> _Instructions for the task_
Quote exactly and only this range of lines in the data below: the line that holds "Given: Click the Raw" to the line that holds "Task: Select the", both included.

> _Data for this task_
=====
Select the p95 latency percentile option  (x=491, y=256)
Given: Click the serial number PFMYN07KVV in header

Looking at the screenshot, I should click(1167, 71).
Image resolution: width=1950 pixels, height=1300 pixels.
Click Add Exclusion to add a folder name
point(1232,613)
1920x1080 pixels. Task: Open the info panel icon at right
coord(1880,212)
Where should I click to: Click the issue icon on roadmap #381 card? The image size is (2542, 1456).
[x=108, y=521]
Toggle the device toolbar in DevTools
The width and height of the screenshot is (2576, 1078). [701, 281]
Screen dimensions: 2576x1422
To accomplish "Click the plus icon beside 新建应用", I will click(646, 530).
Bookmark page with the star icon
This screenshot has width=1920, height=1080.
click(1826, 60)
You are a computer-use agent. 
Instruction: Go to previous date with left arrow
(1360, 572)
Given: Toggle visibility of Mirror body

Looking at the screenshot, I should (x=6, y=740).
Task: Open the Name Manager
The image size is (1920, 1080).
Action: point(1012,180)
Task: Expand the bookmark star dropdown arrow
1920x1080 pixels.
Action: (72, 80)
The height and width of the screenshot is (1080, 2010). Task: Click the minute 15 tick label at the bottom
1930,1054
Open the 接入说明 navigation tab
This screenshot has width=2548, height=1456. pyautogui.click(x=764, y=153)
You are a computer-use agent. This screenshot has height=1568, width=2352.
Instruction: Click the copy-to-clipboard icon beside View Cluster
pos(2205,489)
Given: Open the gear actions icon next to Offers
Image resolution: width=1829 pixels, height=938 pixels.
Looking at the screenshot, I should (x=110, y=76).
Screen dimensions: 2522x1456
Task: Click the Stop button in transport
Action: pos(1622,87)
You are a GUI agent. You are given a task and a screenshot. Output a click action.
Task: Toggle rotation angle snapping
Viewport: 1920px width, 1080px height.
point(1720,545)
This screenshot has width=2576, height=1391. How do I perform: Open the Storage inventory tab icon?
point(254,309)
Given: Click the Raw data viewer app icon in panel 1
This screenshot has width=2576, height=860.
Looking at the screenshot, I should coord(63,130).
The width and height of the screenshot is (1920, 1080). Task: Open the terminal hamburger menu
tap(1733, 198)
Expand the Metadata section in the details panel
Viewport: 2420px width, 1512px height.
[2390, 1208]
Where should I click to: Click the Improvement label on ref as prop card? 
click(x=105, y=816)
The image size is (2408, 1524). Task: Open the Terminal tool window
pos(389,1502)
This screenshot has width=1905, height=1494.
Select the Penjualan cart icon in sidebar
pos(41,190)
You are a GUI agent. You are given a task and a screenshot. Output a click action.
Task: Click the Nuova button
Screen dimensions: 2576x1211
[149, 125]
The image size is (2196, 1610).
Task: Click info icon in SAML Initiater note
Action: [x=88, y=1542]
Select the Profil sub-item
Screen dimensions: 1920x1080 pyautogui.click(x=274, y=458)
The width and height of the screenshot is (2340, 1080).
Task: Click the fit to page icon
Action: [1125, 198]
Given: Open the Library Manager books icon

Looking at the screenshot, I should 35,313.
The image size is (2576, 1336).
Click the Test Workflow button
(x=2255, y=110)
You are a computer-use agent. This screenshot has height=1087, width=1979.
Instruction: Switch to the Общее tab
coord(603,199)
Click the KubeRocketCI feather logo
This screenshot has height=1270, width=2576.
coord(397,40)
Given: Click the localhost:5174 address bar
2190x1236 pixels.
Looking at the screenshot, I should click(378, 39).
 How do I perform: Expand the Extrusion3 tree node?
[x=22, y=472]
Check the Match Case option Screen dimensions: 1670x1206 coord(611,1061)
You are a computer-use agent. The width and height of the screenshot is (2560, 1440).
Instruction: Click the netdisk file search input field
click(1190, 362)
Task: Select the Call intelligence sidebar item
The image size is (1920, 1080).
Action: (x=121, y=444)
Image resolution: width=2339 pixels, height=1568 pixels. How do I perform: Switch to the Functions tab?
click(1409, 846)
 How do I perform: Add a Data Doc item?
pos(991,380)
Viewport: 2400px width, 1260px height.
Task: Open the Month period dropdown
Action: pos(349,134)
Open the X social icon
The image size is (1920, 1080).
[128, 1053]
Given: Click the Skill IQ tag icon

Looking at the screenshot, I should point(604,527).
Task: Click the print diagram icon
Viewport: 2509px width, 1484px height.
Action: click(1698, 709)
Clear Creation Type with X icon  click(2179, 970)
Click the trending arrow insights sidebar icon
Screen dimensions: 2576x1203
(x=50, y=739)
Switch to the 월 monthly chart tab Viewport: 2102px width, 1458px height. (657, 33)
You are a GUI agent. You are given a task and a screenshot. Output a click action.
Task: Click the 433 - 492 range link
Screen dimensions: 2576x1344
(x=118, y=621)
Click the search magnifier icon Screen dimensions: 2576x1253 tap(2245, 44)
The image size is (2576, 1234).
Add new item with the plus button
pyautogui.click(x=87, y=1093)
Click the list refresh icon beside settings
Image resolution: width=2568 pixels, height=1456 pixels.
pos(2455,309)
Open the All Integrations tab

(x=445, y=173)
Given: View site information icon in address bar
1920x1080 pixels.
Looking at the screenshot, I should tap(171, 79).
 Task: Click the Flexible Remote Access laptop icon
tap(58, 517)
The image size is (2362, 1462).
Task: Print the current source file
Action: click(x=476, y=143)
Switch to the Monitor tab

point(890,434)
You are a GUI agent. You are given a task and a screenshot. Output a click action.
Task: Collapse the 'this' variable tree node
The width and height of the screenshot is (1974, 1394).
=====
> _Answer section_
Given: Click the Raw data viewer app icon in panel 1
This screenshot has width=2576, height=860.
Looking at the screenshot, I should coord(63,130).
The width and height of the screenshot is (1920, 1080). Task: Open the terminal hamburger menu
tap(1733, 198)
Expand the Metadata section in the details panel
Viewport: 2420px width, 1512px height.
[2390, 1208]
Where should I click to: Click the Improvement label on ref as prop card? 
click(x=105, y=816)
The image size is (2408, 1524). Task: Open the Terminal tool window
pos(389,1502)
This screenshot has width=1905, height=1494.
Select the Penjualan cart icon in sidebar
pos(41,190)
You are a GUI agent. You are given a task and a screenshot. Output a click action.
Task: Click the Nuova button
Screen dimensions: 2576x1211
[149, 125]
The image size is (2196, 1610).
Task: Click info icon in SAML Initiater note
Action: [x=88, y=1542]
Select the Profil sub-item
Screen dimensions: 1920x1080 pyautogui.click(x=274, y=458)
The width and height of the screenshot is (2340, 1080).
Task: Click the fit to page icon
Action: [1125, 198]
Given: Open the Library Manager books icon

Looking at the screenshot, I should 35,313.
The image size is (2576, 1336).
Click the Test Workflow button
(x=2255, y=110)
You are a computer-use agent. This screenshot has height=1087, width=1979.
Instruction: Switch to the Общее tab
coord(603,199)
Click the KubeRocketCI feather logo
This screenshot has height=1270, width=2576.
coord(397,40)
Given: Click the localhost:5174 address bar
2190x1236 pixels.
Looking at the screenshot, I should click(378, 39).
 How do I perform: Expand the Extrusion3 tree node?
[x=22, y=472]
Check the Match Case option Screen dimensions: 1670x1206 coord(611,1061)
You are a computer-use agent. The width and height of the screenshot is (2560, 1440).
Instruction: Click the netdisk file search input field
click(1190, 362)
Task: Select the Call intelligence sidebar item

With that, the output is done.